Athletes splash into the fundraising scene
Monday, April 25, 2011
Category: News > University > Student Life
Swimming relays and belly flopping into the pool, members of UC Berkeley's four aquatics teams met Saturday to raise thousands of dollars for the organization Swim With Mike, a fund to support physically challenged athletes.
At the event, held at the Spieker Aquatics Complex, members of the men's and women's swimming and diving squads and the men's and women's water polo teams participated in several competitions, including a backwards relay and a surfboard relay.
The event was organized by UC Berkeley senior Austin Whitney, a Swim With Mike scholarship recipient, and recent UC Berkeley graduate Mike Sample, former co-captain and member of Cal men's water polo team. They raised about $12,000 total after Tod Spieker - whose brother, Edward Spieker, the pool is named after - matched the money raised at the event, exceeding Whitney's goal of $10,000.
"I've had this event in my mind as a little dream for about a year now," Whitney said. "It's really great to realize a dream."
The organization began in 1981 at the University of Southern California after a swimmer was injured in a motorcycle accident. It expanded nationally in 1999 and, over the past 30 years, it has given over 100 scholarships to disabled athletes across the country.
When Whitney was severely injured in a car accident nearly four years ago, his college plan to attend the University of Michigan crumbled as his college fund diminished to pay for medical bills. However, thanks to Swim With Mike, Whitney received support, came to UC Berkeley and is ready to graduate in May.
"It's the insurance policy that I never knew I had, never had to pay a dollar for, and was there for me and all my teammates from the minute we started playing sports all the way until the moment of our injuries," Whitney said. "They've been like a family to me."
This was the first year of the event at UC Berkeley, although several other annual Swim With Mike fundraisers have been at other universities.

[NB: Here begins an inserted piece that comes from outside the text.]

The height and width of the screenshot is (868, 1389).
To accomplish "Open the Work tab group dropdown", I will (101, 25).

"Stanford had an event the last three years," Whitney said. "I love, love, love Berkeley. I thought we could totally do this, and we could totally do better."

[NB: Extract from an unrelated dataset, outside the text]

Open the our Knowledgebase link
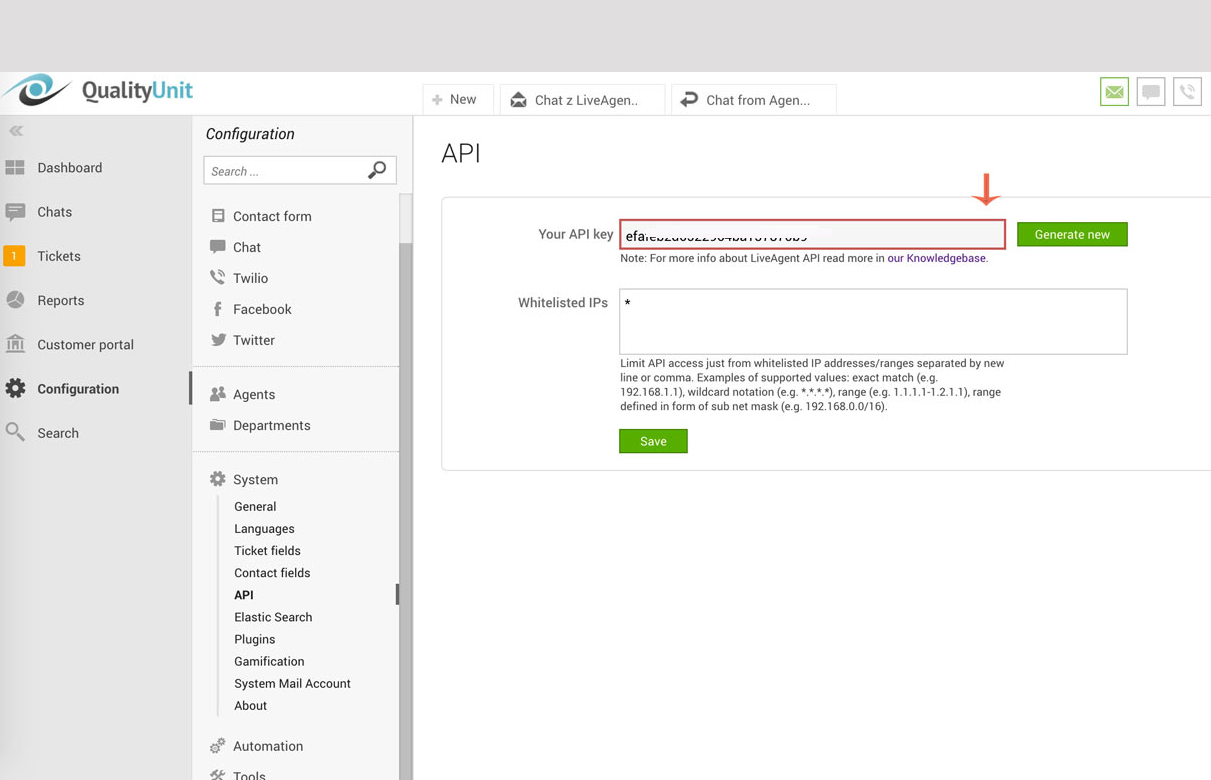 pos(936,258)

Cal swimming and diving coach Teri McKeever said she was glad the event was held at UC Berkeley, after graduating from USC herself and knowing the organization's founders.
"It's an opportunity to do something good and support a good event, and all the aquatic coaches felt the same," McKeever said. "I told the girls (on the swimming and diving squad) it's the only thing I give money for at USC."
McKeever said she took time in the months leading up to the event to raise team members' awareness of disabilities by having Whitney talk to the squad about his own experience, adding that it is easy for students to get caught up in their own lives.
"I've tried in the last few months just to educate them," she said. "Being a responsible citizen of the world is to become more aware of how you can help and be more aware."
Senior Amanda Sims said she was inspired by Whitney after he talked to Cal's swimming and diving team.
"We talked to Austin, and he's really passionate," Sims said. "It makes us realize our ability, and it makes us feel grateful for our education and Cal athletics at the same time."
Whitney said the entire Department of Intercollegiate Athletics was supportive of the fundraiser.
"I think they can all relate," Whitney said. "They see me, and they think 'if I was injured this organization could help me.'"
Athletes enjoyed the relays during the event, and the crowd cheered poolside during a backwards swim relay after the women's swimming and diving squad challenged the men's squad to the race.
McKeever said after talking about holding an event at UC Berkeley for years, she hopes the event will continue as an annual fundraiser on campus.
"It is really truly a unique scholarship. It helps hundreds of disabled athletes," Whitney said. "It was the greatest gift."
Mary Susman covers Berkeley communities.